VMware Cloud Community
gecman47
Contributor
Contributor

Recovering from failed snapshot delete

Good morning

I recently tried to delete the first snapshot in a server VM and it failed. The server had virtual disks attached to it and unfortunately since the first snapshot delete failed it's left them in a state where I can open the base disk, from I built the server a year ago, but cannot get to any of the newer data. When I try to open the VM itself I get this error:

error.PNG

The server itself I don't care about, but I'm trying to get it so I can recover the data on the disks, which I didn't set as independent. If I can repair the disks, I can just attach them to a new server with no big deal.

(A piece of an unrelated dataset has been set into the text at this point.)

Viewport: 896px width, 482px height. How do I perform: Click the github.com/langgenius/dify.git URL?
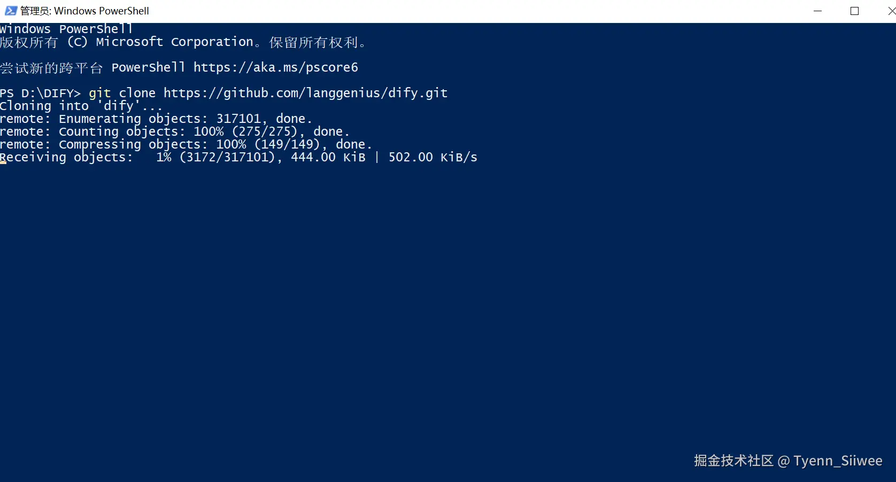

Here is a list of files I have for 1/3 4TB virtual disks.

Domain Controller_1-000001-sesparse.vmdk  Domain Controller_1-000002-sesparse.vmdk  Domain Controller_1-000004-sesparse.vmdk  Domain Controller_1-flat.vmdk

Domain Controller_1-000001.vmdk           Domain Controller_1-000002.vmdk           Domain Controller_1-000004.vmdk           Domain Controller_1.vmdk

Is there a way to reassemble these files in such a way as to recover the data? Thanks for the help.

Grant

Reply
0 Kudos
12 Replies
LucianoPatrão

Hi,

Yes it could be possible. You need to repair broken CID-chain. Every vmdk have a CID (Content ID) and the CID of its parent. The parent CID of the Initial Disk is 'ffffffff'

Here is a very detail information about Snapshots and CID-chain http://vmutils.t15.org/TVMsp/TVMsp.html


And also: http://www.sanbarrow.com/vmdk/vmdk-basic-CID-chain-repair.html

So you need to check if one of the snapshot vmdk files CID is broken the chain Domain Controller_1-00000xx.vmdk

You have sparse disks, that is not good in this situation.

Check also: https://kb.vmware.com/kb/1007969

and: https://kb.vmware.com/kb/2045616

Cloning the existing disks could the the solution. But for that you need to fix the CID-Chain first.

Hope this can help

Luciano Patrão

VCP-DCV, VCAP-DCV Design 2023, VCP-Cloud 2023
vExpert vSAN, NSX, Cloud Provider, Veeam Vanguard
Solutions Architect - Tech Lead for VMware / Virtual Backups

________________________________
If helpful Please award points
Thank You
Blog: https://www.provirtualzone.com | Twitter: @Luciano_PT
Reply
0 Kudos
gecman47
Contributor
Contributor

Thanks so much for your response! In this case, I'm really glad I had everything super important backed up elsewhere hahaha. So I spent a chunk of my morning reading up on delta files/CIDs etc. The concepts make sense, but I'm still putting together all the file types and confirming my understanding.

I checked the CIDs this morning and the chain is indeed broken. Are the numbers next to the file associated with the snapshot numbers? I'm a little confused about that because some of the disks I have don't have that, were created at the same time, and aren't independent.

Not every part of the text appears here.